I’ve been limiting my social media time as well for Lent, which has allowed a lot of extra time to think, reflect, and pray in that scary, mindful silence. This semester has been filled with many good lessons, as every semester is, but I feel like God has particularly brought me back to some timeless lessons that are likely on every elementary school poster in the nation.

Lessons such as…

Sleep is good for you.

OHHHHH, WHO KNEW!? I used to naively think, “What’s 7 hours vs. 6 hours of sleep? I still function just fine either way.”

Answer: The difference between getting 100% of my work done vs. getting 75% of my work done. The difference between remembering what I studied vs. not remembering what I studied. The difference between having the energy to be a kind and compassionate person vs. brushing past anyone who is in my way because I just want to get done what I need to get done. The difference between needing tea (I’ve been on that black/green tea train for the purpose of caffeine lately. Haven’t made it to coffee yet, but the drive for caffeine has commenced) vs. feeling spritely in my natural state.

I’m sure you get the point, because you likely have discovered the power of sleep early on in your life.

Think before you speak.

One of my greatest weaknesses is being impulsive when I say things. I’m not an impulsively angry person, but sometimes I say things out loud before thinking just to smooth over an awkward moment, to protect myself from contempt, or to avoid conflict. I do not desire to do these things, but the problem is… I end up doing them anyway because I don’t always shut up and THINK before I speak. I hate discomfort, and saying any words, even thoughtlessly, can help remediate that discomfort for a time. But we all know that can bite ya in the butt real hard, kids.

Silence and discomfort have been good for me in this respect. Not always having an answer has proven to be better than me opening my big mouth.

Love your neighbor as yourself.

Yeah, yeah, yeah, this is a lifelong lesson that everyone needs hearing all the time. This one, however, hits me on a more personal and sensitive level currently, because I have been slowly but surely realizing that I have let down several people in my life who I love very much. I’ve been that gal who has taken advantage of others’ kindness, of the good things others provide for me, and of the time and care that others share with me so that I can be at peace. And those people keep giving to me and loving me, which is what makes it all the more painful.

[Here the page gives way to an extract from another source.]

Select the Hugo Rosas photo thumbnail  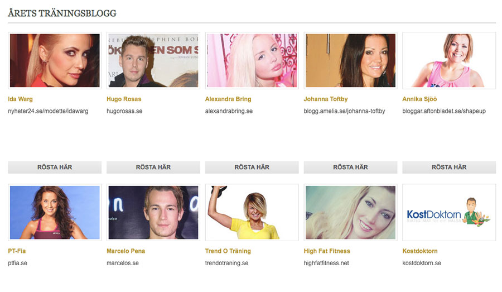(x=153, y=61)
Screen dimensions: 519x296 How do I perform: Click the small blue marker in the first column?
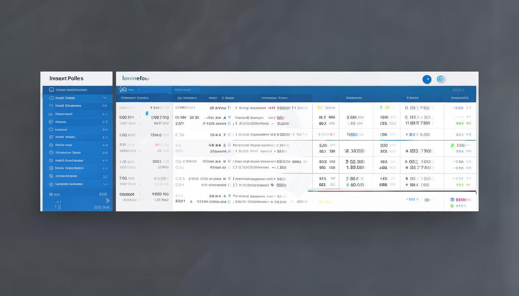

Without going into the gory details (I say that as a colloquialism; there has been no actual gore involved), I have reflected that I need to be less selfish and more focused on how others feel. So it’s time for less talking, more listening, less “can you,” and more “how about you.”


As for the moves and grooves — they’ve been happening almost daily still, thankfully! These past few days have been rough because I’ve been eating a lot of junk food whilst spending time with friends and family, but c’est la vie, ya know? Some days when I’m in school, I only have time to do 100 burpees for time in my apartment; other days I get to do long strength workouts; other days I feel like running outside and up a b r u t a l hill near my home. And many days, I just walk, and that’s my workout for the day. I am grateful for the ability, knowledge, and time to move. Makes me happy.

And YOU make me happy for being here! Thanks for sticking with me and reading along. I hope you all have a wonderful Wednesday.

So tell me:

What are some basic life lessons you are still learning today?

What is the best thing you’ve eaten in the past week? I think the winner for me is the massive burger (wiiiiith bacon, cheese, guacamole, BBQ sauce, and coleslaw….) from Mr. Bartley’s Burger Cottage in Cambridge 😀

Tea or coffee?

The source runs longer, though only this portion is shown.